◆ Stated task
Could you transcribe everything in the listing from the line containing "Given: Expand the DRAM Bandwidth row" down to the line containing "tap(693, 338)", with both of those lines included?

◆ Given records
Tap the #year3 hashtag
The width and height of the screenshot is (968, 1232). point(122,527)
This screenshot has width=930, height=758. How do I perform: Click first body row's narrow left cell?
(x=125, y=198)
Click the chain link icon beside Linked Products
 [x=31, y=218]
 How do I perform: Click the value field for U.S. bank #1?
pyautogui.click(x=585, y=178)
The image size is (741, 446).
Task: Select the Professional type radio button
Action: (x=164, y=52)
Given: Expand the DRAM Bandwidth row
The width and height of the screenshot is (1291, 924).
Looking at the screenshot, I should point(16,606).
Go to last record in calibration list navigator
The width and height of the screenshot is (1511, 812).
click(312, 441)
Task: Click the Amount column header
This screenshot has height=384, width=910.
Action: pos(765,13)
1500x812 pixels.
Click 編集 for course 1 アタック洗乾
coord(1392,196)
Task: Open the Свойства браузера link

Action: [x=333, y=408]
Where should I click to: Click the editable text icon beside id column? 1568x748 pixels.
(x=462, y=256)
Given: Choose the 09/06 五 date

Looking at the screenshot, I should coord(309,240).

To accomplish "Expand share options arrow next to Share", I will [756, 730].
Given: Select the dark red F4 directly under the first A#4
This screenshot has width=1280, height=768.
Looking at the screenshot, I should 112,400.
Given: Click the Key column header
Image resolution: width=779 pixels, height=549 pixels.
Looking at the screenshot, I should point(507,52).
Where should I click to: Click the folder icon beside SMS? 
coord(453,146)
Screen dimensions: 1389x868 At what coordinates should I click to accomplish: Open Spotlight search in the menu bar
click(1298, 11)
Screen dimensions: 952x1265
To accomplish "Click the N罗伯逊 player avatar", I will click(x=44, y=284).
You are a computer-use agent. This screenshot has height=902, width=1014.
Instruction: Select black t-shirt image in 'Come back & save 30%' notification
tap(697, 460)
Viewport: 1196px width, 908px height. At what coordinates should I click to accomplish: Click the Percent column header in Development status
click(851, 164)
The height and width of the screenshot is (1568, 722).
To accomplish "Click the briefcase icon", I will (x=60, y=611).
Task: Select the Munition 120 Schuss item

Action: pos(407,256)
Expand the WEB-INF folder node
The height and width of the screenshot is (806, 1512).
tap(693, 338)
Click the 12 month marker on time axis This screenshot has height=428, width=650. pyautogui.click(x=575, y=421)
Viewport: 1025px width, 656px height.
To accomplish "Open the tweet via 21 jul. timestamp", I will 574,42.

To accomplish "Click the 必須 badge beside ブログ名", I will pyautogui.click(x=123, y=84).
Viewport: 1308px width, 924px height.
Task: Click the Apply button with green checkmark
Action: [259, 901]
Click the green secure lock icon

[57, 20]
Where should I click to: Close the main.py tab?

◆ Answer to the task
Given: Expand the DRAM Bandwidth row
The width and height of the screenshot is (1291, 924).
Looking at the screenshot, I should point(16,606).
Go to last record in calibration list navigator
The width and height of the screenshot is (1511, 812).
click(312, 441)
Task: Click the Amount column header
This screenshot has height=384, width=910.
Action: pos(765,13)
1500x812 pixels.
Click 編集 for course 1 アタック洗乾
coord(1392,196)
Task: Open the Свойства браузера link

Action: [x=333, y=408]
Where should I click to: Click the editable text icon beside id column? 1568x748 pixels.
(x=462, y=256)
Given: Choose the 09/06 五 date

Looking at the screenshot, I should coord(309,240).

To accomplish "Expand share options arrow next to Share", I will [756, 730].
Given: Select the dark red F4 directly under the first A#4
This screenshot has width=1280, height=768.
Looking at the screenshot, I should 112,400.
Given: Click the Key column header
Image resolution: width=779 pixels, height=549 pixels.
Looking at the screenshot, I should point(507,52).
Where should I click to: Click the folder icon beside SMS? 
coord(453,146)
Screen dimensions: 1389x868 At what coordinates should I click to accomplish: Open Spotlight search in the menu bar
click(1298, 11)
Screen dimensions: 952x1265
To accomplish "Click the N罗伯逊 player avatar", I will click(x=44, y=284).
You are a computer-use agent. This screenshot has height=902, width=1014.
Instruction: Select black t-shirt image in 'Come back & save 30%' notification
tap(697, 460)
Viewport: 1196px width, 908px height. At what coordinates should I click to accomplish: Click the Percent column header in Development status
click(851, 164)
The height and width of the screenshot is (1568, 722).
To accomplish "Click the briefcase icon", I will (x=60, y=611).
Task: Select the Munition 120 Schuss item

Action: pos(407,256)
Expand the WEB-INF folder node
The height and width of the screenshot is (806, 1512).
tap(693, 338)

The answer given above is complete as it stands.